The special trick that helps identify dodgy stats
Why I love stats:
Government figures are subjected to various audits already, of course, but alongside checking that things marry up with one another, forensic statisticians also have ways of spotting suspicious patterns in the raw numbers, and thus estimating the chances that figures from a set of accounts have been tampered with. One of the cleverest tools is something called Benford’s law.
Imagine you have data on, say, the population of every world nation. Now, take only the “leading digit” from each number: the first number in the number, if you like. For the UK population, which was 61,838,154 in 2009, that leading digit would be “six”. Andorra’s was 85,168, so that’s “eight”. And so on.
If you take all those leading digits, from all the countries, then overall, you might naively expect to see the same number of ones, fours, nines, and so on. But in fact, for naturally occurring data, you get more ones than twos, more twos than threes, and so on, all the way down to nine. This is Benford’s law: the distribution of leading digits follows a logarithmic distribution, so you get a “one” most commonly, appearing as first digit around 30% of the time, and a nine as first digit only 5% of the time.
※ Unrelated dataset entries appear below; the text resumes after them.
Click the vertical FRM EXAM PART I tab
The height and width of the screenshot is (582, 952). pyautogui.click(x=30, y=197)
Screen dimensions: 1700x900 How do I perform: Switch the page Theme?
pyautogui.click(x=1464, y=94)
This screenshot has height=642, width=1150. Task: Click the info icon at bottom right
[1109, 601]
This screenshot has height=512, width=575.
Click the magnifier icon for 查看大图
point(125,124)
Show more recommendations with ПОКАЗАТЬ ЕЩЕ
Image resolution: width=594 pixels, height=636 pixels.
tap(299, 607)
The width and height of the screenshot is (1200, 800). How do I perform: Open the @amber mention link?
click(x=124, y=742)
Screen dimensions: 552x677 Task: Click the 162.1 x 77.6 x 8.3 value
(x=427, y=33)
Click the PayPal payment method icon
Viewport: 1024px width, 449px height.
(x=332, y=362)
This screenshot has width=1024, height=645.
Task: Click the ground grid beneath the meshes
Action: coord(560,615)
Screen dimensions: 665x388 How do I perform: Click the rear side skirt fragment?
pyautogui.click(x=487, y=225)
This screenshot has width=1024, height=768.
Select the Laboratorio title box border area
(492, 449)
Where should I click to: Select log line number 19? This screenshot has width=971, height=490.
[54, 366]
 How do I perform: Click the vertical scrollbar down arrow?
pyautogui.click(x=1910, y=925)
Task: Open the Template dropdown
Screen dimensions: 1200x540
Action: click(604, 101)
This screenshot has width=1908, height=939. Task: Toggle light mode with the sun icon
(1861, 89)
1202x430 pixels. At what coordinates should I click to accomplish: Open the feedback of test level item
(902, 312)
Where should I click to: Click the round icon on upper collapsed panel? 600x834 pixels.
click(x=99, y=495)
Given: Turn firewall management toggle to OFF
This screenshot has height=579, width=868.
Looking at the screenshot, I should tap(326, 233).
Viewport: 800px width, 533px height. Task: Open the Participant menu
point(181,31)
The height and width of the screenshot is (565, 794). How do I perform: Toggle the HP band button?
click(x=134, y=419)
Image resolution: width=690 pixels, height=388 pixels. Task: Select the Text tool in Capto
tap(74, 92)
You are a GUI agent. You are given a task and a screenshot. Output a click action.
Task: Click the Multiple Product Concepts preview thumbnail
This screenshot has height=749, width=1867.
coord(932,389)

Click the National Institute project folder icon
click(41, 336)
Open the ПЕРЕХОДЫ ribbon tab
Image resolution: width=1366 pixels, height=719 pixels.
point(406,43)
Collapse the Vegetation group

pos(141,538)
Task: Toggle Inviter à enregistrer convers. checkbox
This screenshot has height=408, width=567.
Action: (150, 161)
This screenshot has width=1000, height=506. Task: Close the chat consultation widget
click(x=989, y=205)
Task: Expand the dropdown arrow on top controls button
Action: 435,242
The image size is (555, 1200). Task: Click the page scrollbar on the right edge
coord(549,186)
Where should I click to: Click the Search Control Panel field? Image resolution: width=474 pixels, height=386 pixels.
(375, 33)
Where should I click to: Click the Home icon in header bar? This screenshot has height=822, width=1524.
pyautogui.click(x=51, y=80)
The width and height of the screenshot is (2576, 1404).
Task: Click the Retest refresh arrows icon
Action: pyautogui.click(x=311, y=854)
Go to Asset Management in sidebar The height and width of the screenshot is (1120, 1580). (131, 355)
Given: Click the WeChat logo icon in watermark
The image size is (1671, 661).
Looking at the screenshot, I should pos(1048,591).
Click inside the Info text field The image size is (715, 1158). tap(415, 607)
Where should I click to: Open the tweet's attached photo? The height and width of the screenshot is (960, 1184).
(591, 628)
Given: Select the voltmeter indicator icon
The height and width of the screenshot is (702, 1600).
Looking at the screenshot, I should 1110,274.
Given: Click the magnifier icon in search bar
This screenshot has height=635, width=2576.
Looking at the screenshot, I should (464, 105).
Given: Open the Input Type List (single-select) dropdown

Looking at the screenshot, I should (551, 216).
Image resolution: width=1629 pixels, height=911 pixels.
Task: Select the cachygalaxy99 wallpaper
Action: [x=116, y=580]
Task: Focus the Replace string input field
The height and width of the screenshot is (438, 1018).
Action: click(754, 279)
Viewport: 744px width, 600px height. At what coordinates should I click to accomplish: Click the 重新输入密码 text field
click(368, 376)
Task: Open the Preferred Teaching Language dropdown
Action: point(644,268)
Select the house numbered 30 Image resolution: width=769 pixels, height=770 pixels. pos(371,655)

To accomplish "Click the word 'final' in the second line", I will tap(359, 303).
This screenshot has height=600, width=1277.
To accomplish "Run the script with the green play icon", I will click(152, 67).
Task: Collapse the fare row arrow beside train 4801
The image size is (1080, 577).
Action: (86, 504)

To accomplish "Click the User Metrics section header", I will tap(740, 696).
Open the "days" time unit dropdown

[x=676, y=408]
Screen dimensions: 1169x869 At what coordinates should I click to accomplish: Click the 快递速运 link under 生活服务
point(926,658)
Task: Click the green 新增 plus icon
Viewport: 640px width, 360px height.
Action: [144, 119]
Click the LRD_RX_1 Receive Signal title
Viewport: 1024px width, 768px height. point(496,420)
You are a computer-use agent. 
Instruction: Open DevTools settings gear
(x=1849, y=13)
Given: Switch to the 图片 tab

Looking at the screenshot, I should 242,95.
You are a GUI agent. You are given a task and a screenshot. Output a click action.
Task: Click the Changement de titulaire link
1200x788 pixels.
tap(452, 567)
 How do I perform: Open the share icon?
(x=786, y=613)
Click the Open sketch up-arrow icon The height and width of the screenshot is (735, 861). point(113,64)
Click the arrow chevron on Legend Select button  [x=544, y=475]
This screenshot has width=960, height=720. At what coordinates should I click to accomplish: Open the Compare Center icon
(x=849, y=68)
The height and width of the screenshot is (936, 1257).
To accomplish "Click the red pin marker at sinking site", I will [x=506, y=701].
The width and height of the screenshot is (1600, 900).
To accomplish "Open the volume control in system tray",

Why I don’t always love stats:
It doesn’t work perfectly: it only works when you’re examining groups of numbers that span several orders of magnitude, for example. So, for age, in years, of the graduate working population, which goes from around 20 to 70, it wouldn’t be much good, but for personal savings, from nothing to millions, it should be fine. And of course, Benford’s law works in other counting systems, so if three-fingered sloths ever develop numeracy, and count in base-6, or maybe base-12, the law would still hold.